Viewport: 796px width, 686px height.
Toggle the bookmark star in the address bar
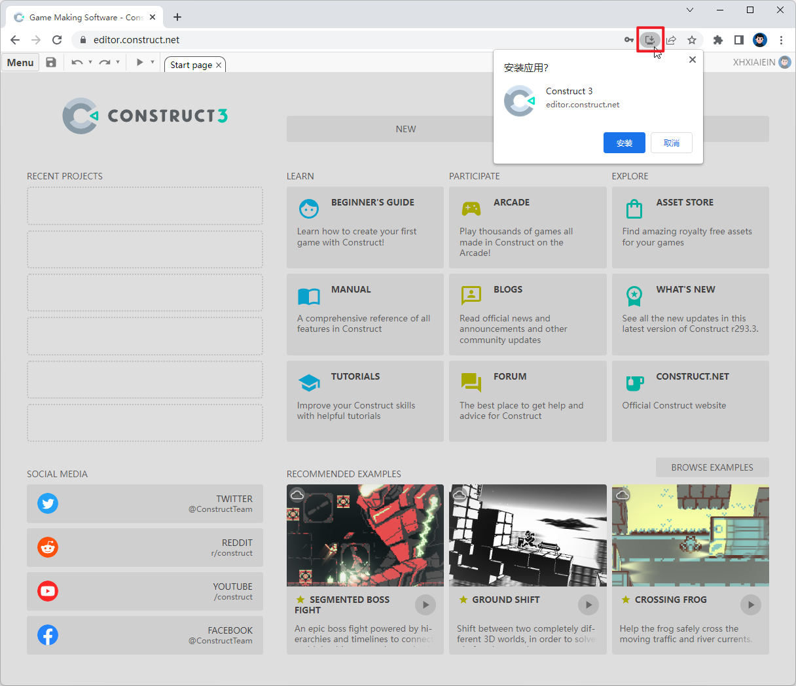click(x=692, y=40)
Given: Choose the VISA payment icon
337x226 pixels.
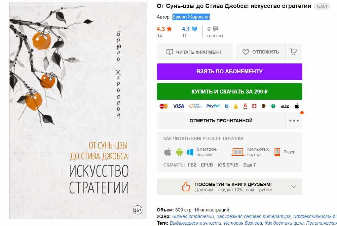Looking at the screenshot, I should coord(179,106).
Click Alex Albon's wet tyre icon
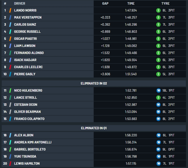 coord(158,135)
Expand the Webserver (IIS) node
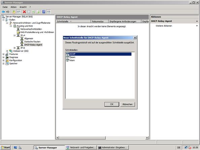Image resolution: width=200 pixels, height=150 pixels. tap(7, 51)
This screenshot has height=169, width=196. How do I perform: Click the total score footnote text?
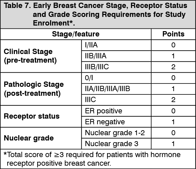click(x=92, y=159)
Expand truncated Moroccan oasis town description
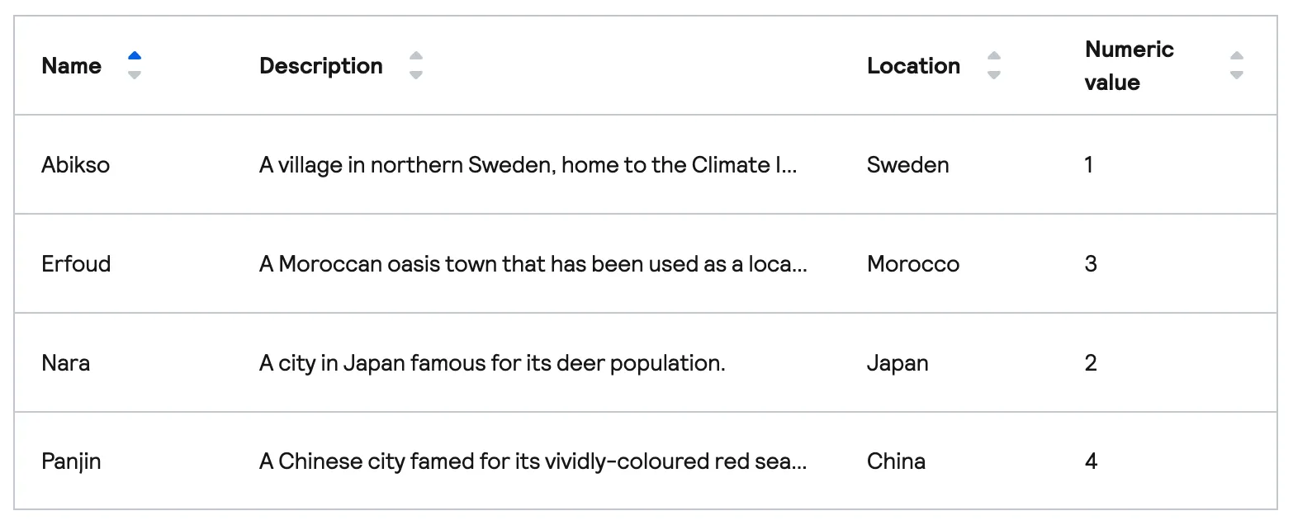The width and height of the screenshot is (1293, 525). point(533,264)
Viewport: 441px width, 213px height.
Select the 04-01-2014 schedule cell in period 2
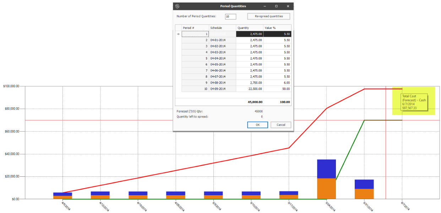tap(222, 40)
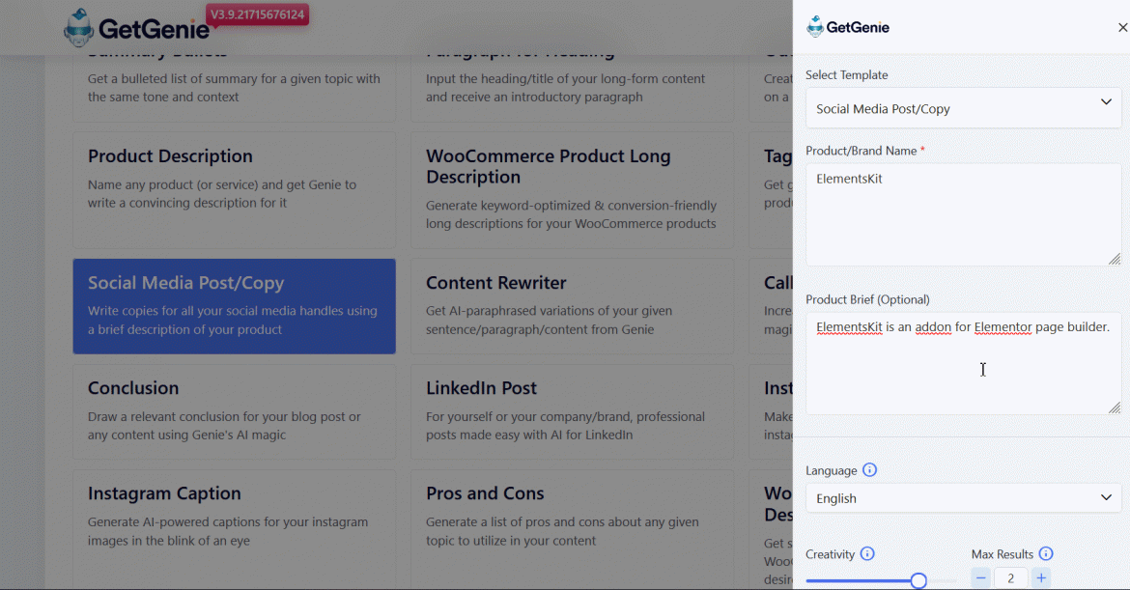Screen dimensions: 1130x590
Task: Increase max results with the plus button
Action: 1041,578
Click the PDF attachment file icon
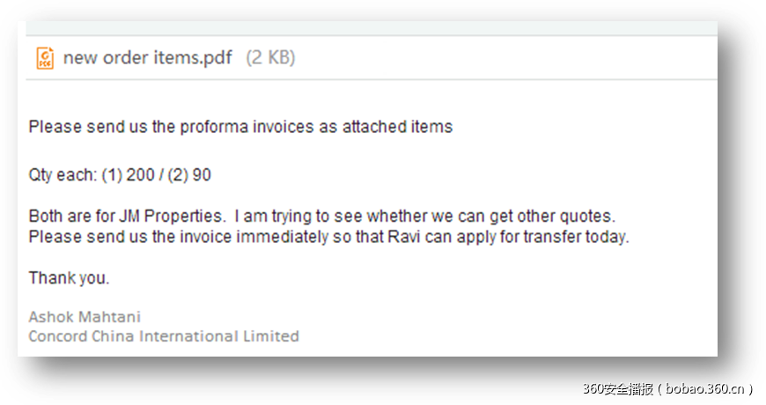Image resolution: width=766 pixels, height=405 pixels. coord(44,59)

---

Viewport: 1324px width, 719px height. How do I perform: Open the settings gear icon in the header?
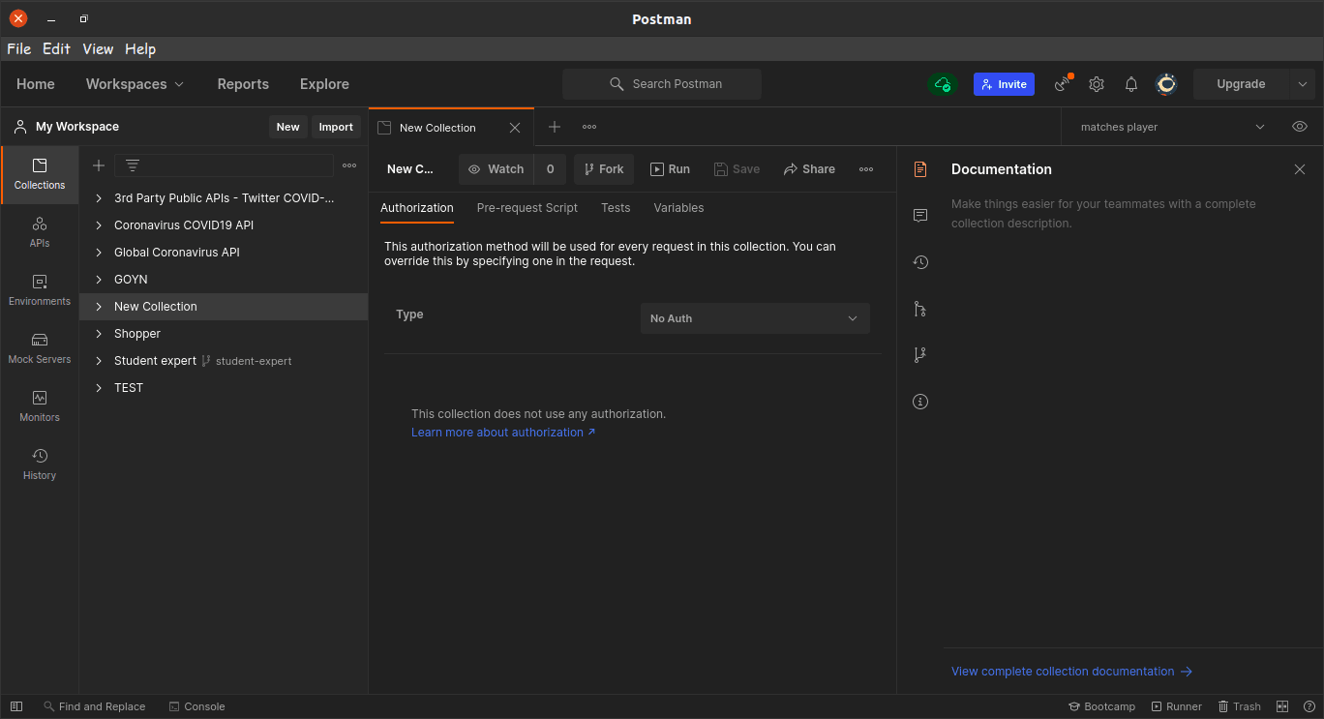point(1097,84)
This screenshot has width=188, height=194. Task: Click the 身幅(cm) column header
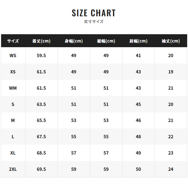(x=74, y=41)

_Exercise instructions_
The copy should hold only the lines from the one with "This screenshot has height=169, width=196." through the one with "Viewport: 441px width, 213px height.", exactly as they stand above. Leave out the pictures.

_The answer_
This screenshot has height=169, width=196. How do I perform: Click the total score footnote text?
click(x=92, y=159)
Expand truncated Moroccan oasis town description
The width and height of the screenshot is (1293, 525). point(533,264)
Viewport: 441px width, 213px height.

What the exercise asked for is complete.